AIM OF THE EXERCISE: The result should hold only the lines from the one with "801x822 pixels. Task: Pin" through the final line of the data below, transcribed exactly, pictures left out.

SUPPLIED DATA:
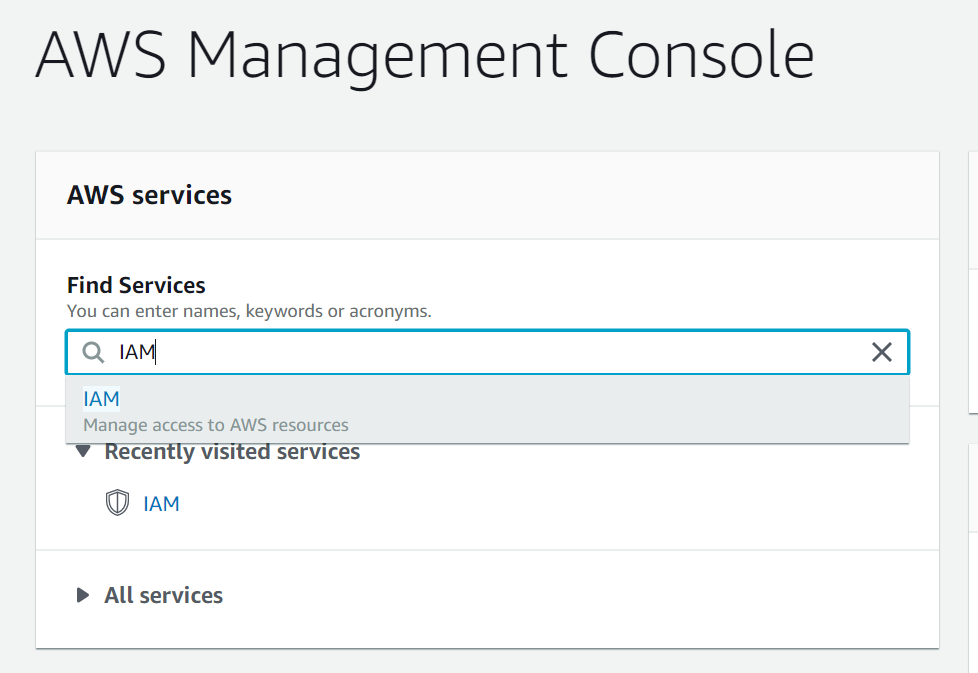Collapse the Recently visited services triangle
This screenshot has width=978, height=673.
[x=83, y=452]
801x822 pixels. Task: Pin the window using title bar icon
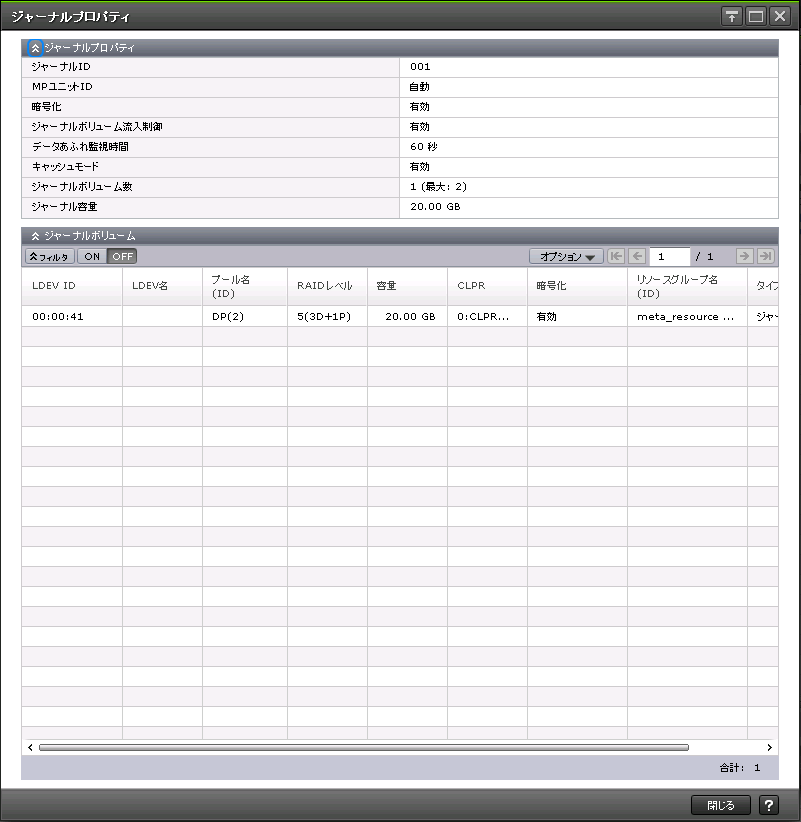pos(732,16)
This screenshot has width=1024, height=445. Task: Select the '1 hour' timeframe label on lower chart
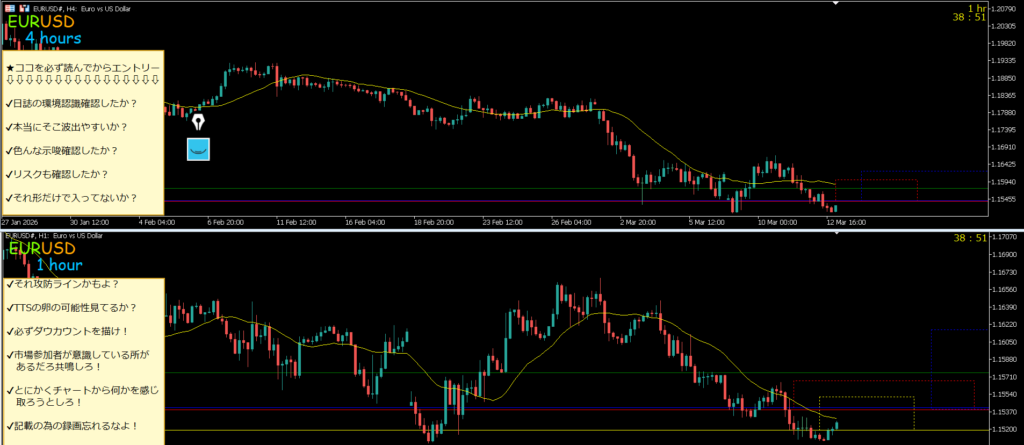click(x=59, y=266)
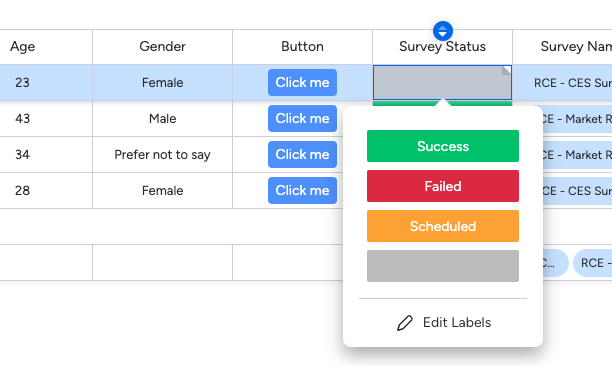Open Edit Labels in status popup
612x366 pixels.
coord(443,323)
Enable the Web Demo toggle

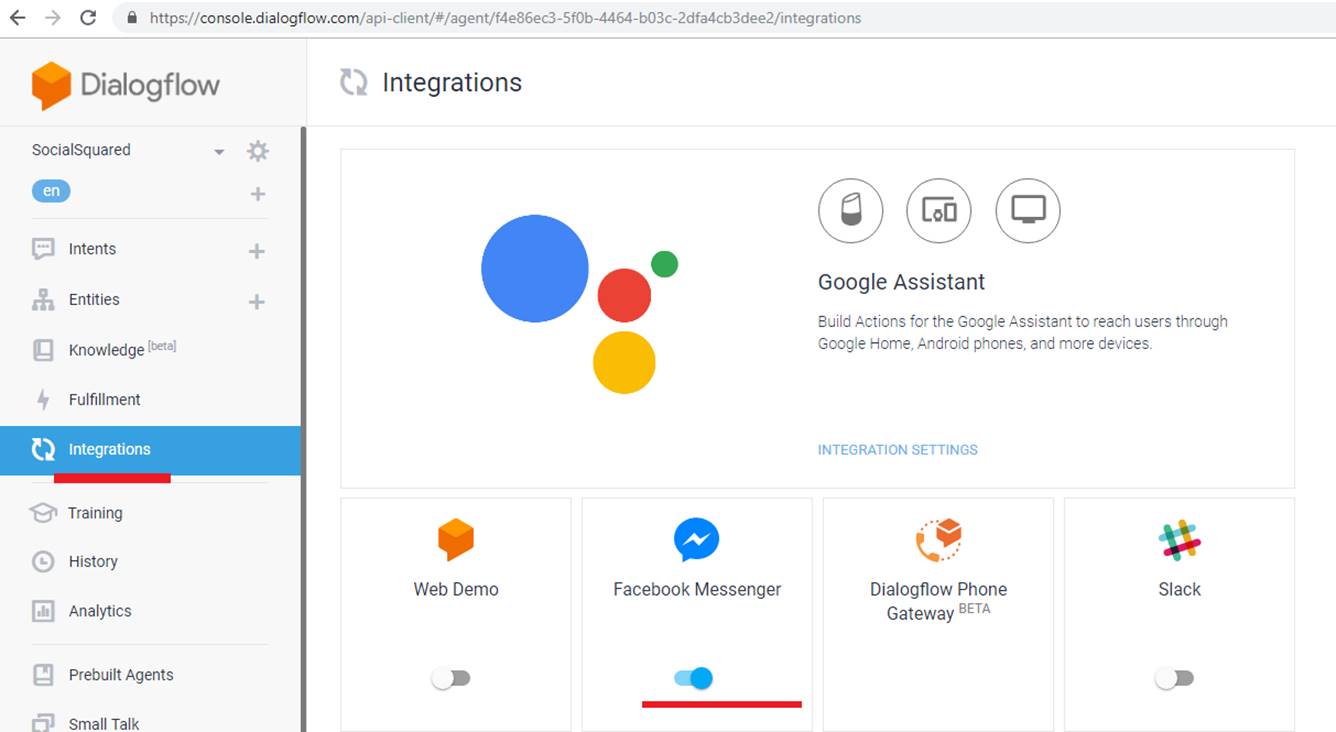pyautogui.click(x=451, y=678)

RESULT FOR THIS TASK:
801x822 pixels. Task: Pin the window using title bar icon
pos(732,16)
This screenshot has width=1024, height=445. Task: Select the '1 hour' timeframe label on lower chart
click(x=59, y=266)
Open Edit Labels in status popup
612x366 pixels.
coord(443,323)
Enable the Web Demo toggle

pyautogui.click(x=451, y=678)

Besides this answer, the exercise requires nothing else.